One of the common threads these days among the blogs I read is that many of us are just about up to here with winter and are counting the days/hours/minutes until it’s over. As the progression of gray, dismal days extends, our spirits tumble lower and lower and lower.
And then this happens:
If you haven’t already figured it out, these are NOT the answer. Trust me. I tried Girl Scout Cookie Winter-Blues Therapy for years, and while it provides a temporary boost, it’s not particularly helpful in the overall scheme of things.
That’s not to say there are no foods that will help combat the moody blues. Quite the opposite, in fact, and by following a few eensy, teensy guidelines, we can use food to change that blues-y beat to something much easier (not to mention more fun) to dance to:
Fill up with fruits and veggies – Loaded with nutrients and antioxidants, fruits and veggies influence all our bodies’ systems and improve overall energy levels. We just feel better when we eat them. (Seriously. I’m munching on an apple now, and I’m actually humming. In February.)
Boost your Vitamin B12 and folic acid – Known to prevent mood disorders and reduce symptoms of depression, these two nutrients are easy to add to the winter menu. B12 is found in meats, poultry, fish, and dairy. Folic acid is found in greens and beans. Think: leafy green salad topped with grilled chicken and black beans. Or a nice bowl of chili with beans (or taco soup), topped with a smidge of melted cheese. Or how about a spinach omelet?
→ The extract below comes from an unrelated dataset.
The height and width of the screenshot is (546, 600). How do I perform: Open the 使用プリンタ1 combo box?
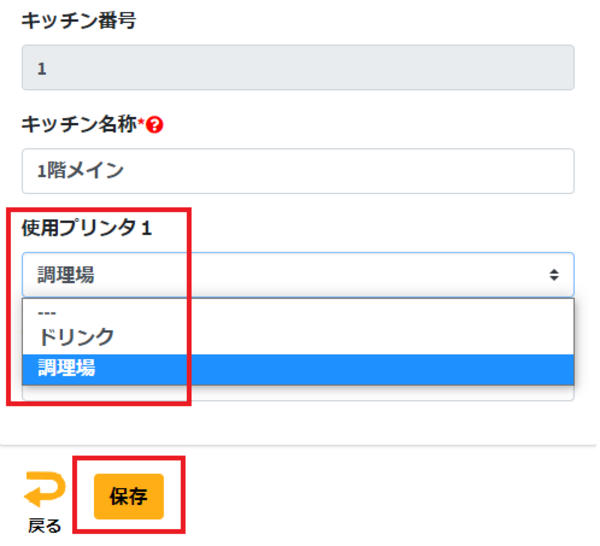(x=298, y=275)

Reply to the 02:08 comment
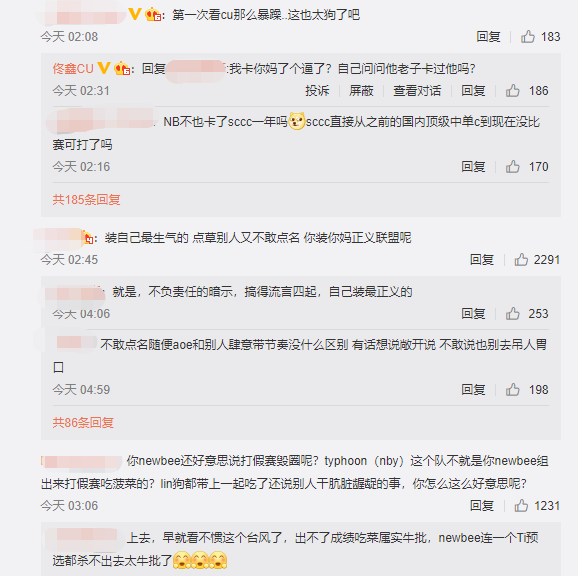coord(488,36)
The possibilities are endless.
Seek out selenium – This critical mineral boosts both mood and mental performance. Lucky for us, it’s found in lots of tasty places: beans & legumes, lean meats, dairy, and nuts and seeds. In fact, ONE brazil nut has twice the RDA of selenium. Who knew?
Get your daily dose of Vitamin D – The best source of Vitamin D is the sun, but when it’s in short supply (see: February), we can supplement our diets with cheese, egg yolks, and fatty fishes like tuna, mackerel, and salmon. These are all good sources of Vitamin D and will help fight off those nasty mood swings.
Opt for Omega 3s – Our little fishy friends are loaded with Omega 3 fatty acids, which reduce the symptoms of depression. Tuna, salmon, herring (ick!), and sardines are good sources of Omega 3s.
Splurge on an itsy bit of chocolate – A small serving of chocolate boosts our brain endorphins and give us a sense of well-being. This is definitely NOT a case in which “if one works, two (or twelve) must be better.” A 1-oz. serving is plenty for these purposes.
So. Those are the foods that we should seek out. It follows naturally that there are foods we’d be better off avoiding or limiting: caffeine, sugar, saturated fat, and alcohol, which have all shown to have negative effects on mood and/or sleep patterns.
In addition to choosing mood-boosting foods, and limiting mood-depleting ones, exercise and proper rest will go a long, long way in improving our mental outlook and enabling us to hang on until warmer weather arrives.
Your turn! Are you pining for Spring? How are you fighting off the winter blues? Do tell. Please.
For now, I’m off to boost my mood with a trip to the hair stylist!